Songeons un moment au spectacle qu’offraient ces troupes défilant sur le grand fleuve et présentant aux regards étonnés et ravis des Français nés au Canada un déploiement de force qu’ils n’avaient jamais vu. Ces Canadiens avaient été élevés dans l’espérance de voir la Couronne prendre pitié du jeune et vaillant peuple qui, à plus de mille lieues de la France, se sacrifiait au bénéfice de l’idée française ; chaque enfant de ce groupe de héros avait appris, hélas ! graduellement, jour par jour, à perdre confiance dans le cœur et le bras de la mère-patrie. Mais le sort allait tourner : la plus fidèle des colonies recevait des secours ; une fois les féroces ennemis abaissés ou anéantis, un jour nouveau devait luire sur la Nouvelle-France ! Faut-il s’étonner maintenant d’avoir vu tant de fils de colons canadiens se faire soldats de profession, gagner leurs épaulettes dans les armées françaises et revenir au pays commander nos incomparables milices, qui surent lutter avec adresse, bravoure, patience et succès contre les meilleurs régiments anglais ?
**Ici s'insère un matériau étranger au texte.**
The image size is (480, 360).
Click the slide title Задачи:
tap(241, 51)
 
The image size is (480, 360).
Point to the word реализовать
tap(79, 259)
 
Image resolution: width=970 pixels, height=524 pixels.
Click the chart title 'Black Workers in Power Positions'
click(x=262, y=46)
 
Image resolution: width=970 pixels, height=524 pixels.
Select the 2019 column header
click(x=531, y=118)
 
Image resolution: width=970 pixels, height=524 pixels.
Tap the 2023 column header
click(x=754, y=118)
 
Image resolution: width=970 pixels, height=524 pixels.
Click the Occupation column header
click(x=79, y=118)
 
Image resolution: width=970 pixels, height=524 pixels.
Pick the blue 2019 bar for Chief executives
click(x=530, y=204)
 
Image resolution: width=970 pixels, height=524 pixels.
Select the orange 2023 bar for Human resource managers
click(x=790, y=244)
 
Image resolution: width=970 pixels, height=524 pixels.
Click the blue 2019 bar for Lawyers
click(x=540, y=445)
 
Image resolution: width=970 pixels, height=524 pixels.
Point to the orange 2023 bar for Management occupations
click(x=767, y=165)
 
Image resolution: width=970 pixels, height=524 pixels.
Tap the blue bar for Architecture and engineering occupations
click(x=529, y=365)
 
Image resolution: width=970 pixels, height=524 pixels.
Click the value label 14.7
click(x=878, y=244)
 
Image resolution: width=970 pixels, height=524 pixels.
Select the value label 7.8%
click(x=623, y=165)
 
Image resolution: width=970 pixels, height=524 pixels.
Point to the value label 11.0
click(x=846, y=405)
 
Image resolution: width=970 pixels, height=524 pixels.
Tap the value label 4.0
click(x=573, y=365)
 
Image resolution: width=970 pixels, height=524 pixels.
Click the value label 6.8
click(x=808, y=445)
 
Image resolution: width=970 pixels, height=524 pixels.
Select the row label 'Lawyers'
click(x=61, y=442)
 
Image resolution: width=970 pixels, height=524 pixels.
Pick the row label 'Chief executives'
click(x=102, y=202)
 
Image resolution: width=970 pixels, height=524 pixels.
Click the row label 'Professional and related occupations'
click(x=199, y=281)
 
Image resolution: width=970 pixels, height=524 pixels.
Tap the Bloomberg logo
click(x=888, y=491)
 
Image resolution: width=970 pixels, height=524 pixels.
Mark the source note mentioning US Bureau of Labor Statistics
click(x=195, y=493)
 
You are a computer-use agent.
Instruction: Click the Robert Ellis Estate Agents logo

Et les soldats de Carignan ! Victorieux dans les plaines de la Hongrie, vétérans basanés par le climat brûlant de l’Italie, songeaient-ils, en abordant ici au milieu de la saison chaude, que bientôt leur courage, ayant dispersé les Iroquois, aurait à s’exercer contre les glaces et les intempéries des hivers canadiens — plus que cela ! qu’ils resteraient eux-mêmes parmi nous, et qu’ils contribueraient largement à fonder la nation la plus vigoureuse que jamais race européenne ait transplantée sur un sol étranger ?

Les réjouissances furent encore augmentées par l’apparition de la flottille de traite des grands lacs. Les Outaouais, au nombre de plus de quatre cents, montés sur cent canots bien chargés de pelleteries, étaient assez mal armés ; néanmoins, ils avaient repoussé deux attaques des Iroquois, et mirent pied à terre, aux Trois-Rivières, le 3 août, où ils furent réconfortés par l’aspect des troupes qui y attendaient un vent favorable pour traverser le lac Saint-Pierre. La situation rappelait les événements du mois d’août 1642, mais beaucoup en mieux. Les Outaouais ramenaient un Français parti avec eux l’automne précédent. Ces sauvages appartenaient à quatre tribus ou nations du lac Supérieur.

La traite, le commerce en général auguraient une ère de prospérité par suite des changements apportés dans les affaires de la colonie.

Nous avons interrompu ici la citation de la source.